Non è la liberazione, che invece si identifica con il lasciar cadere, il
lasciare andare, lo “sbarazzarsi di”; lo sbarazzarsi di bagagli inutili e
spesso dannosi. Ma per lasciare andare occorre una visione davvero profonda,
penetrante, del reale; una visione che non si lasci invischiare da contenuti,
sia pure i contenuti “nobili” che crediamo di possedere ( e che invece sono
anch’essi sorti “in dipendenza da”;
dall’educazione, dall’affetto per i nostri cari, i nostri maestri ecc.) ;
una visione che vada a vedere invece i processi : il contatto sensoriale con le
cose o con le idee, il sorgere di piacere (la sensazione piacevole), il
desiderio di riprodurlo, l’afferrare, il sorgere ecc. . Purtoppo questa
visione è lontana anche da molti praticanti.
Esaminando
questo punto di vista, abbiamo anche , incidentalmente, esaminato quello della
religione. Entrare nella meditazione (nel Buddhismo o nell’Induismo o altro)
come in una nuova religione, significa solo sostituire sbaglio a sbaglio,
adesione ad adesione, afferramento ad afferramento. Si vanno a cercare i bei
templi, gli incensi, i maestri, le liturgie. Si sostituiscono bagagli con altri
bagagli. Ne vale la pena?
Il
terzo punto di vista è, a mia conoscenza, il più diffuso. “Pratico la
meditazione conservando tutte le mie credenze originali, i miei punti di vista,
la mia visione del mondo” . Beh, non è che davvero uno pensa così, in realtà
la consapevolezza è in genere più confusa. Si pratica una sorta di ecumenismo
che in realtà è un voler salvare capra e cavoli. Si cita spesso il Dalai Lama
che dice che ognuno dovrebbe restare nella sua religione originale piuttosto che
aderire ad un’altra. Ma il Dalai Lama ha la visione profonda, quello che
sicuramente intende dire è che è inutile aderire ad una nuova religione (in
questo caso il Buddhismo) e dice questo proprio perché egli vede come nella
maggior parte dei casi sia solo un cambiare i propri bagagli. Ma è chiaro che
per il Dalai la Liberazione non ha nulla a che fare con la conservazione dei
propri bagagli mentali: Il Dalai è un seguace di Nagarjuna la cui critica
proprio ad ogni tipo di concezione mentale ( e quindi ai propri “bagaglini”
come dicono a Bologna) è radicale. In sostanza: se non si ha la visione
profonda, se non si vede cioè che tutto sorge in dipendenza dal contatto, dalla
sensazione e dall’afferrare (nonché dall’ignoranza generale di questi
processi), tanto vale restare nelle proprie credenze e semplicemente condurre
una vita la più buona possibile.
La
scelta radicale del titolo allude all’eliminazione dei Punti di vista. Con
questo non intendo una soppressione forzata quanto un processo di autoeducazione
all’accorgersi dei “punti di vista”. Quando esprimiamo un’opinione ad
es. rendiamoci conto di stare esprimendo un’opinione (invece normalmente
pensiamo di esprimere una verità) . Giungiamo poi, nella meditazione, a notare
ogni volta che sorge anche solo un pensiero, anche solo un’impressione, un
“segno”. In questo modo la mente diverrà libera, si sbarazzerà di ogni
cianfrusaglia che l’assilla.
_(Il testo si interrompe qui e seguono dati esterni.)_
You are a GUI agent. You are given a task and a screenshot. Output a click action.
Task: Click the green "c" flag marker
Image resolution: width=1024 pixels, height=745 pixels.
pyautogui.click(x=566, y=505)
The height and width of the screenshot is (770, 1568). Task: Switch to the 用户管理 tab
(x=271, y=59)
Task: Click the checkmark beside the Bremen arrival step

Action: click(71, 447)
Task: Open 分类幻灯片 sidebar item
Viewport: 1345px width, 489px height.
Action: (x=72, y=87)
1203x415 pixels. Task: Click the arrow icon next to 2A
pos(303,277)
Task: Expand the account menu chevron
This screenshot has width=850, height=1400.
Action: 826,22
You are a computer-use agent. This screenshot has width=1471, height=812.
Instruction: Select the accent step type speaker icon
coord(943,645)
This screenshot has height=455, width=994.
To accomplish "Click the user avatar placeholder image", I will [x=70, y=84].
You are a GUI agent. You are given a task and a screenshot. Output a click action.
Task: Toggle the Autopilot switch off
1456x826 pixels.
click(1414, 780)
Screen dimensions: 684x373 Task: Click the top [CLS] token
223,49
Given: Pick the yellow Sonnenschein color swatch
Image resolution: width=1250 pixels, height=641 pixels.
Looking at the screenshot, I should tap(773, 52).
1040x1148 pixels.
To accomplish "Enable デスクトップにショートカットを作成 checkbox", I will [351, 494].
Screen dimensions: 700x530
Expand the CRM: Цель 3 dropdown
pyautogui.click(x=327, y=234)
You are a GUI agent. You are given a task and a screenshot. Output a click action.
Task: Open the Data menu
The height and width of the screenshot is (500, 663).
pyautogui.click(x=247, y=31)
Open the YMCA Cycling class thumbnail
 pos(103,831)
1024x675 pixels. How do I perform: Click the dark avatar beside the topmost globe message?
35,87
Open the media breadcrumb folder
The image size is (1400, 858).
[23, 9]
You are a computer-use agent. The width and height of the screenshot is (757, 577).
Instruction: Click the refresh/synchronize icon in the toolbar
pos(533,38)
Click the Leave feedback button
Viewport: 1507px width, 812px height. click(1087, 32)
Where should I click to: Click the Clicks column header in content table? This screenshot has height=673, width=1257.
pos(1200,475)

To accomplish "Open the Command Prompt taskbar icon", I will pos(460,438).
Potremo prestare attenzione alle relazioni: la
relazione dell’orecchio con un suono, la relazione/contatto del corpo con un
oggetto, la relazione della mente con gli oggetti mentali (contenuti, punti di
vista ecc.) . E’ la meditazione sulla vacuità in cui tutto appare nello
spazio, rumori, sensazioni, percezioni, pensieri…
Divenire
liberi non sembra interessare. Eppure è così meraviglioso quando si assapora
la libertà dalla costrizione, dal condizionamento, da ogni tipo di paura.